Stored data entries

★ ★ ★ ★ ★

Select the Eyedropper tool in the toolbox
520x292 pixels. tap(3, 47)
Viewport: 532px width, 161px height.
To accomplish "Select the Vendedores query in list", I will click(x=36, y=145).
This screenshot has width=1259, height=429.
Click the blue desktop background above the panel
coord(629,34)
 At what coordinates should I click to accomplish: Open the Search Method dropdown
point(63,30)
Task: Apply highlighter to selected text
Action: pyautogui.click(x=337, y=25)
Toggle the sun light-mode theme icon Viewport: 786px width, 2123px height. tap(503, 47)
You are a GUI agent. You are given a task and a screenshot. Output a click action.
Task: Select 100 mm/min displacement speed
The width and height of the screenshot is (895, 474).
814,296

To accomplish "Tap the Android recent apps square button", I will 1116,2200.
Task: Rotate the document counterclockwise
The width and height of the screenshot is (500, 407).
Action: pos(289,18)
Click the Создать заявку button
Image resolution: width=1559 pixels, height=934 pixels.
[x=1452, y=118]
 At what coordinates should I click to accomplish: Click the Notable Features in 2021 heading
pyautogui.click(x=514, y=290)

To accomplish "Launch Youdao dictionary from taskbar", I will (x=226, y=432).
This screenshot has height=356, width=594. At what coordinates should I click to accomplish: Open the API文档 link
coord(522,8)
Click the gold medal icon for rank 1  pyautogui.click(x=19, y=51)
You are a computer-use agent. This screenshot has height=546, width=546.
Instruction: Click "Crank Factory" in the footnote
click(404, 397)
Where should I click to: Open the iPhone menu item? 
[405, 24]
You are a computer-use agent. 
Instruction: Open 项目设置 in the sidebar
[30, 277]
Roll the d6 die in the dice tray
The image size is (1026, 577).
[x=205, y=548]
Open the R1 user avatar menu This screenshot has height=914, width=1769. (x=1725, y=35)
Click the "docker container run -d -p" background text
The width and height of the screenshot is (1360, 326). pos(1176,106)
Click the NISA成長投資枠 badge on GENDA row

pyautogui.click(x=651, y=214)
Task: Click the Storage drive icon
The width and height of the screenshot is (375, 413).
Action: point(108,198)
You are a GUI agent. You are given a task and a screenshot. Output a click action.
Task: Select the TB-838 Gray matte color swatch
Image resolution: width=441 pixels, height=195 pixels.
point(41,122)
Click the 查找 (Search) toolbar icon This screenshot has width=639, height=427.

★ ★ ★ ★ ★

Find the word "will" in the records. Copy every line it appears in.

To accomplish "Select the Vendedores query in list", I will click(x=36, y=145).
To accomplish "Tap the Android recent apps square button", I will 1116,2200.
To accomplish "Launch Youdao dictionary from taskbar", I will (x=226, y=432).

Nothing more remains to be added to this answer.